Collected data entries
· · · · · · ·
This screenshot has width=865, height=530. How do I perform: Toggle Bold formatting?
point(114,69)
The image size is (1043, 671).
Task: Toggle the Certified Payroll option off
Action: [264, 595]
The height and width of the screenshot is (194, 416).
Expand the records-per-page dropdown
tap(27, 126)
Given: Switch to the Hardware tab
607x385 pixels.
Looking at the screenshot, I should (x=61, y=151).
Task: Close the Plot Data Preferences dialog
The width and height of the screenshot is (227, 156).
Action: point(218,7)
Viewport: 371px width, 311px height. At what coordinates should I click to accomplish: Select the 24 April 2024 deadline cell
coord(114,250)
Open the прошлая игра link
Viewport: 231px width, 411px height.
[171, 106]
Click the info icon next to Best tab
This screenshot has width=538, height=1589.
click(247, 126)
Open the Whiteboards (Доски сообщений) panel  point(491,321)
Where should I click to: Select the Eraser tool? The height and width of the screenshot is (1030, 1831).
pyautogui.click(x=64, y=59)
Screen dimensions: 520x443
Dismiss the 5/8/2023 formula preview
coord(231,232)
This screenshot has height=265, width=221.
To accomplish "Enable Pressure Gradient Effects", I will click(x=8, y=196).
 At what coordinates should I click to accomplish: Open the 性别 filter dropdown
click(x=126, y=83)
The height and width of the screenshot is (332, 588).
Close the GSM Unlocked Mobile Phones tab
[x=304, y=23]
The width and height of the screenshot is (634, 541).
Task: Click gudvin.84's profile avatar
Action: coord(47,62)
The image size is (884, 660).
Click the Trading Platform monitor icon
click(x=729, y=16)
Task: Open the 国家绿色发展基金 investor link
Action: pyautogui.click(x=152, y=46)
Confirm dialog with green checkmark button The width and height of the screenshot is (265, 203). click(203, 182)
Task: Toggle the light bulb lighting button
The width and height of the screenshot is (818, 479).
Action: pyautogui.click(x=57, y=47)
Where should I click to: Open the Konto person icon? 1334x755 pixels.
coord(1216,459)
· · · · · · ·
GOAL OF THE EXERCISE
In the entries above, find the line holding "Viewport: 231px width, 411px height." and the line holding "The height and width of the screenshot is (332, 588)."; print both of them and every line between, exactly, and nothing else.

YOUR SOLUTION
Viewport: 231px width, 411px height.
[171, 106]
Click the info icon next to Best tab
This screenshot has width=538, height=1589.
click(247, 126)
Open the Whiteboards (Доски сообщений) panel  point(491,321)
Where should I click to: Select the Eraser tool? The height and width of the screenshot is (1030, 1831).
pyautogui.click(x=64, y=59)
Screen dimensions: 520x443
Dismiss the 5/8/2023 formula preview
coord(231,232)
This screenshot has height=265, width=221.
To accomplish "Enable Pressure Gradient Effects", I will click(x=8, y=196).
 At what coordinates should I click to accomplish: Open the 性别 filter dropdown
click(x=126, y=83)
The height and width of the screenshot is (332, 588).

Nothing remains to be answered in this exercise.